Tuesday, November 10, 2009

This has been so mad a time.
This morning, when I had a massage, was the first time I have been able to be still and try to reflect on & process what has happened.
I have known Cindy a long time - at least twenty years - and the minute she put her hand between my shoulder-blades, in just the right place, as always, she started to release some of the terror I've been carrying.
A lot of the work in rehearsals and in the first performances has been about trying to overcome fear - the fear of performing, the fear of being disliked, the fear of being exposed and disliked as a transexual...
And that basic panic was so reinforced when I turned up for the first performance to find the street filled with protesters.
Or a couple of days later when a friend texted me to say: "You're on the front page of the Glasgow Herald". And i was.
Or Steven, who runs Glasgay, told me there are 135,000 blog entries about the play on the web...

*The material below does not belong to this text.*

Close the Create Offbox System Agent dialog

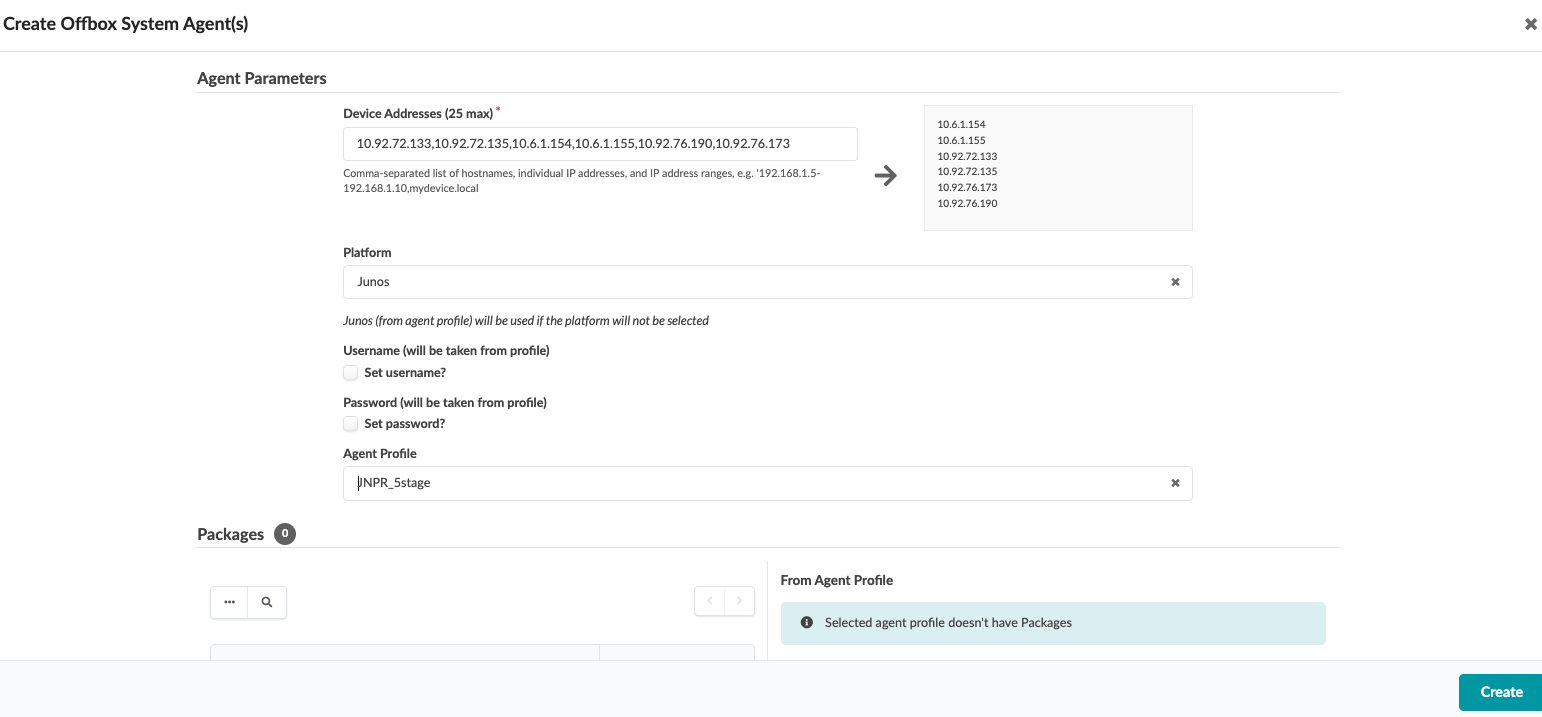(1530, 24)
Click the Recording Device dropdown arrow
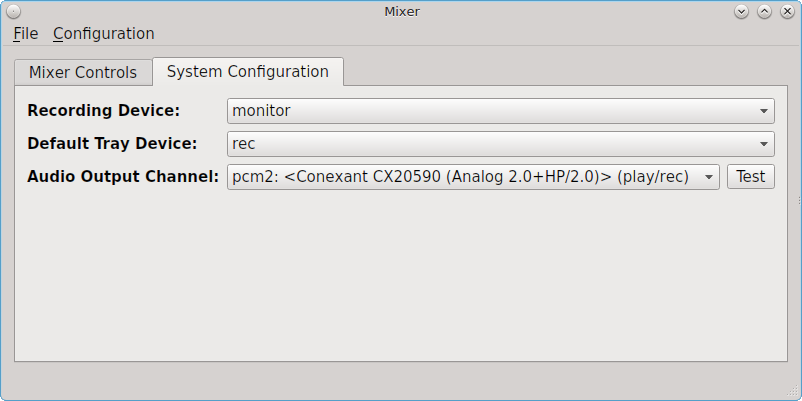 tap(764, 111)
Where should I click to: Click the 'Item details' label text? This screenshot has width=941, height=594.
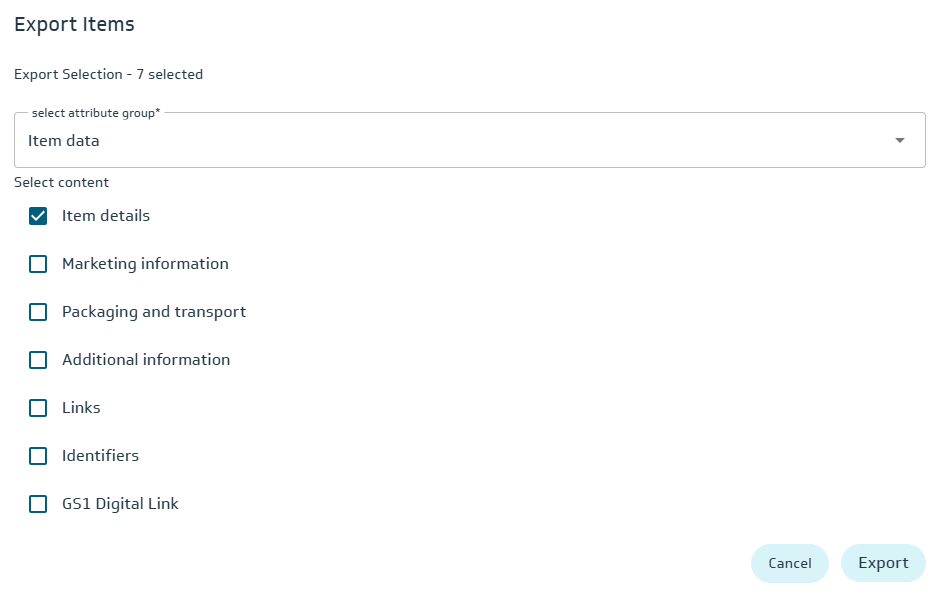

I started to read some, which was a mistake, perhaps, because they tell me I am "an open sewer" that I am "filth" that Jesus is not a "pervert", that my play is disgusting. Someone, bizarrely, writes to call me a "cowardly, twisted piece of anthropoid garbage. You are a talentless pervert, a dullard deviant and your disgusting posturing deserves a terminal case of AIDS".
I am responsible, I also discover, for society's spiral into moral decline; and for Islam taking over the United Kingdom. I am part of a conspiracy to mock Christianity.. and hundreds of thousands of dreadful things besides.
I must redress the balance, of course, by getting round to quoting some of the very beautiful letters of support I have also been reading....
but I suppose I must be a very naive kind of person because i simply refused to consider the possibility of inspiring so much protest.
It seemed so unlikely.. and because I knew so strongly my intention was never to mock or deride i assumed everyone would see that, somehow.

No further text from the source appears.